Perguntam-me não raras vezes:
- "Qual o livro de José Saramago que mais gostaste de ler?"
A resposta que pode ser dada a cada momento:
- "Impossível de dizer... não sei responder, não seria justo para com outros (livros) não nomeados. Mas uma coisa sempre soube. Uma obra de Saramago, enquanto "pseudo ser vivo" ou com "gente dentro" tem que me raptar, prender-me, não me deixar sair de dentro das suas páginas. Fazer de mim um refém, e só me libertar no final da leitura... mesmo ao chegar à última página. Aí, o "Eu" leitor que se mantém refém, liberta-se da "gente que a obra transporta dentro" e segue o seu caminho.
Mas segue um caminho que se faz caminhando, conjuntamente com mais uma família"

Rui Santos

sexta-feira, 24 de outubro de 2014

As Tentações de Santo Antão na obra "As Pequenas Memórias"

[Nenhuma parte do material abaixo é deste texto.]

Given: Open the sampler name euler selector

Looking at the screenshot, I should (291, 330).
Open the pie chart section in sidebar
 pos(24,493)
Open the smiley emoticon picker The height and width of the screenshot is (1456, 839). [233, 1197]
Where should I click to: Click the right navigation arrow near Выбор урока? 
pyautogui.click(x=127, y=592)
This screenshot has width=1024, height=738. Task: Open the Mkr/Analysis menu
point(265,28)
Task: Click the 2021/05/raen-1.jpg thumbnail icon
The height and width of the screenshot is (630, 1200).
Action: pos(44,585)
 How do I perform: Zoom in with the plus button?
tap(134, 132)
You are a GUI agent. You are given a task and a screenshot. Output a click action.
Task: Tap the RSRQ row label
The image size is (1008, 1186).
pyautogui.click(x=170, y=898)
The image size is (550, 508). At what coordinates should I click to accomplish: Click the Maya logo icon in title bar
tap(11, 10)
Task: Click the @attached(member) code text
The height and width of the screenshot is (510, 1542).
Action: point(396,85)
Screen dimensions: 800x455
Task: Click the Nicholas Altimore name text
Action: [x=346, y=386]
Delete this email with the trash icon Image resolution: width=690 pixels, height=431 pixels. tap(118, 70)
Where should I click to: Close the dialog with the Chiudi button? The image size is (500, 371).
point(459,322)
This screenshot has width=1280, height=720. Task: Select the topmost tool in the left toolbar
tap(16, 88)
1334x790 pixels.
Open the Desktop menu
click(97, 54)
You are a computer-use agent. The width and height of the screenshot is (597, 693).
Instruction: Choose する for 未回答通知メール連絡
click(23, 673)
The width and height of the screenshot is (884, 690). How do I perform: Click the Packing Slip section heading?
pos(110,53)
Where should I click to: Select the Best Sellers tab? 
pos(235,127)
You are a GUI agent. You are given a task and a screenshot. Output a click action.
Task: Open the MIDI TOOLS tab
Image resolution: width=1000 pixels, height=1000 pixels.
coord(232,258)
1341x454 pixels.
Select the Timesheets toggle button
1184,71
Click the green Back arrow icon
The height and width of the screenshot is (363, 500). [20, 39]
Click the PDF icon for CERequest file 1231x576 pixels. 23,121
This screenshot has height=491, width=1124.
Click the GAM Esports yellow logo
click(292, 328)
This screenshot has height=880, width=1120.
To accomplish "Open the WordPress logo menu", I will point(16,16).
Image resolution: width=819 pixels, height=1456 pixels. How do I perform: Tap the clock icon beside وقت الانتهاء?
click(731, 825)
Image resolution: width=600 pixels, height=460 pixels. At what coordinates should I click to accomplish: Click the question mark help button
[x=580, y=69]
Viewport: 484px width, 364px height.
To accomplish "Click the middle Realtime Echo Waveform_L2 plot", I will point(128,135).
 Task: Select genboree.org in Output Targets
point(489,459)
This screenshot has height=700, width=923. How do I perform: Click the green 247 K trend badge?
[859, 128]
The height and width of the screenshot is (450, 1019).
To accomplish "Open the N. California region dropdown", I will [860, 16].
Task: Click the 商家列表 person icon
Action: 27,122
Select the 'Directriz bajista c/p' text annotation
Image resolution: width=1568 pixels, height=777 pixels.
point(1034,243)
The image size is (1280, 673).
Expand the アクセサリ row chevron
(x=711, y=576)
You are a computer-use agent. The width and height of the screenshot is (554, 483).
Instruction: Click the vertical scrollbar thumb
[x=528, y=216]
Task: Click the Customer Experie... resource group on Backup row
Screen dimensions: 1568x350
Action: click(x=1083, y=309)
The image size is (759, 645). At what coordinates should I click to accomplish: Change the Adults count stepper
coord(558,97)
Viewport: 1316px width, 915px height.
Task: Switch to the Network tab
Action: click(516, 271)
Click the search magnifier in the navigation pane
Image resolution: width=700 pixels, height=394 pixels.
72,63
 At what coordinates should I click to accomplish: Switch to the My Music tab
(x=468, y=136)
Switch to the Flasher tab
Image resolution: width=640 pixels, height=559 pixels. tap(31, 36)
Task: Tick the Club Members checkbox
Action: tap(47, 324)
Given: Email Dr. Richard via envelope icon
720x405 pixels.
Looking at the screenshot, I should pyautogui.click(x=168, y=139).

A referência de Hyeronimos Bosch surge n' "As Pequenas Memórias", 
página 36, ed. Outubro de 2006, Editorial Caminho.

(...) "A ambiciosa ideia inicial - do tempo em que trabalhava no Memorial do Convento, há quantos anos isso vai - havia sido mostrar que a santidade, essa manifestação «teratológica» do espírito humano capas de subverter a nossa permanente e pelos vistos indestrutível animalidade, perturba a natureza, confunde-a, desorienta-a. Pensava então que aquele alucinado Santo Antão que Hyeronimus Bosch pintou nas Tentações, pelo facto de ser santo, havia obrigado a que se levantassem das profundas todas as forças, as visíveis e as invisíveis, os monstros da mente e as sublimidades dela, a luxúria e os pesadelos, todos os desejos ocultos e todos os pecados manifestos. (...) 
De facto, se puséssemos uma criança qualquer, e logo um qualquer adolescente, e logo um qualquer adulto, no lugar de Santo Antão, em quê se expressariam as diferenças? Tal como ao santo assediaram os monstros da imaginação, à criança que eu fui perseguiram-na os mais horrendos pavores da noite, e as mulheres nuas que lascivamente continuam a dançar diante de todos os Antões do planeta não são diferente daquela prostituta gorda que, uma noite, ia eu a caminho do Cinema Salão Lisboa, sozinho como era meu hábito, me perguntou numa voz cansada e indiferente: «O menino quer vir para o quarto?»" (...)



Via Exposição Museu Nacional de Arte Antiga
http://www.museudearteantiga.pt/colecoes/pintura-europeia/tentacoes-de-santo-antao

Do Catalogo:

Assinado por Bosch, este tríptico integra os quatro elementos do Universo (céu, terra, água e fogo) tornando-os cenário de personagens horrendas.
Neste tríptico encontra-se a mais recorrente e central temática de Bosch: a tentação e a solidão do homem justo perante o mal e o diabólico que, de forma expressa no monstruoso e no híbrido ou sob uma falsa e provocadora beleza, domina o mundo terreno.

Nas faces internas, o tríptico mostra três passos da hagiografia de Santo Antão, tentado e seduzido pelos demónios até encontrar o caminho para a salvação através da experiência eremítica. Nas faces externas, visíveis com o tríptico fechado, situação em que normalmente se encontrava, são figuras populares e não demoníacas que acicatam e perturbam o caminho de Cristo da Prisão até ao Calvário; a sua monocromia ajuda a criar uma atmosfera estranha e luarenta, que sublinha a desolação da paisagem e acentua a inquietante certeza de um domínio generalizado do mal.